Je vis un jour le tems la faucille en la main,
L'horloge en la ceinture, & les ailes derriere
Tremoussant sur le dos, avancer sa carriere
Precipitant des jours l'irreparable train :

A son costé marchoit le trespas inhumain,
Qui lancant en nos cors la sagette meurdriere
Comme neige au Soleil, dessous la froide biere
En poussiere changez nous consumoit soudain

Celuy qui le matin fleurissoit en jeunesse,
Sur le soir devant luy grisonnait de viellesse
Tenant en mesme ranc l'hyver & le primtems.
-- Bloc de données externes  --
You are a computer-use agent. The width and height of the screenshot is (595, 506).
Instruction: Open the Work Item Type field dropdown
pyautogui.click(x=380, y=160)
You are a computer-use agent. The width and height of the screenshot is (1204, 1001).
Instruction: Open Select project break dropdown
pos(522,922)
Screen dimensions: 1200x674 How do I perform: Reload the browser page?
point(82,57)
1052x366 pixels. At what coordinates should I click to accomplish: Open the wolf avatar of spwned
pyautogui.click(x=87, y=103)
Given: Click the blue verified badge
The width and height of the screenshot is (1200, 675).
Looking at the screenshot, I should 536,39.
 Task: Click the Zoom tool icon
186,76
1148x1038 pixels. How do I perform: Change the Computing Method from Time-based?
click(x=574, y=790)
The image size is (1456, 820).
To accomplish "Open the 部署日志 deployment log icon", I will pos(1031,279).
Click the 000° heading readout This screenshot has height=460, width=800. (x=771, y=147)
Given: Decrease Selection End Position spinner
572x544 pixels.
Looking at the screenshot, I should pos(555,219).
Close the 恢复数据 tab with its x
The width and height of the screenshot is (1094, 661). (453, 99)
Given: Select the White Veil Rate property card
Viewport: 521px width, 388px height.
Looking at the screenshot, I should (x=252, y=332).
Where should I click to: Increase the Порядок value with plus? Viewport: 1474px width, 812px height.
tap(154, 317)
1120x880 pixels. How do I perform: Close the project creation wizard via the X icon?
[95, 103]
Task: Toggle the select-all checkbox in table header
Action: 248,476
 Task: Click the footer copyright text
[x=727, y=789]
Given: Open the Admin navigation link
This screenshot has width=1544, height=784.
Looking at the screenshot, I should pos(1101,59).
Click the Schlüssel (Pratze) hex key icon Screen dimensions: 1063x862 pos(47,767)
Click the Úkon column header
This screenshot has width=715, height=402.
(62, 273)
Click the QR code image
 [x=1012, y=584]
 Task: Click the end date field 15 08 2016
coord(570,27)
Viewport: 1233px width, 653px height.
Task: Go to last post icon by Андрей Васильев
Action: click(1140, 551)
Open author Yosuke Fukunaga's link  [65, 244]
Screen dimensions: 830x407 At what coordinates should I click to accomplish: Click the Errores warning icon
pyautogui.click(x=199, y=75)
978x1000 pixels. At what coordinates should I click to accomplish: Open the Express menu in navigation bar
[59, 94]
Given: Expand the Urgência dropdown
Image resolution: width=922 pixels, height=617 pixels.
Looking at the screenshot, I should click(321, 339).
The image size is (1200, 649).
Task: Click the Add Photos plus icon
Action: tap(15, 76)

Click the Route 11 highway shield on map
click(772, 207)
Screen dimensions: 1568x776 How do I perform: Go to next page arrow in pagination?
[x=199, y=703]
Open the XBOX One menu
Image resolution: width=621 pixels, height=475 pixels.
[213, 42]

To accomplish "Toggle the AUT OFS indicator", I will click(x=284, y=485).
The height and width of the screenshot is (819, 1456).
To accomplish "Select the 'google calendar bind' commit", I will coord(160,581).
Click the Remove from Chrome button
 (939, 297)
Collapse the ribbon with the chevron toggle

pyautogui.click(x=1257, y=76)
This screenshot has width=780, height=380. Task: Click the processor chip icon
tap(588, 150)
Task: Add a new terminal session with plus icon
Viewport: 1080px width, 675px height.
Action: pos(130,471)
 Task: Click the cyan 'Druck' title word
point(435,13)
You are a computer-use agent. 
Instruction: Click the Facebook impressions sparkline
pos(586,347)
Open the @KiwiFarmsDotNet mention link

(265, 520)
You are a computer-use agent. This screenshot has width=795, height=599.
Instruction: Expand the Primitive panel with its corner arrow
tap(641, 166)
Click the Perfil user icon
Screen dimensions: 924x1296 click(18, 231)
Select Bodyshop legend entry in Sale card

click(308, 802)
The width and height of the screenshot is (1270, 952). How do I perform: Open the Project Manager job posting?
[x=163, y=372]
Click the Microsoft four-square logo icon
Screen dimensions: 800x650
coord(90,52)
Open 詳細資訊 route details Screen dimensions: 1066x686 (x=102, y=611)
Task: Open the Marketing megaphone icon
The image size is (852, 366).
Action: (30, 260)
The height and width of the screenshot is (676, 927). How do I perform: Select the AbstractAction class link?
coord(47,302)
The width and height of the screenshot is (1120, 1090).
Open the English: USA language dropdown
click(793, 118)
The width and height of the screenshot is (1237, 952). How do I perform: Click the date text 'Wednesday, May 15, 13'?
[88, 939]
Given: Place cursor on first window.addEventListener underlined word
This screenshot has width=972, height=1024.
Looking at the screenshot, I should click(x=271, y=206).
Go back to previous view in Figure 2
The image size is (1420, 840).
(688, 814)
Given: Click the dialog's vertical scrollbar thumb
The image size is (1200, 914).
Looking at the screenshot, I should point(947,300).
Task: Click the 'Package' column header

Alors je reputay une grande imprudence
De mettre aus hommes vains une ferme esperance
Qui passent aussitost comme passe le tems.


XCVI.


L’homme fresle & caducq en misere, & douleur
Du ventre maternel derive sa naissance,
Et recouvert de sang tesmougne la vengeance
Du crime originel, cause de son mal-heur

Ja grandelet de cors, il change de couleur
De cheveus & de teint, & vivant en souffrance
Il croit selon le tems, & vient en decroissance,
Esteignant au tombeau sa vitale chaleur :

Le tems est-il venu auquel la destinee
De ses jours mal-heureus la course à terminee ?
Il rend l'ame malade, en tristesse, & tourment.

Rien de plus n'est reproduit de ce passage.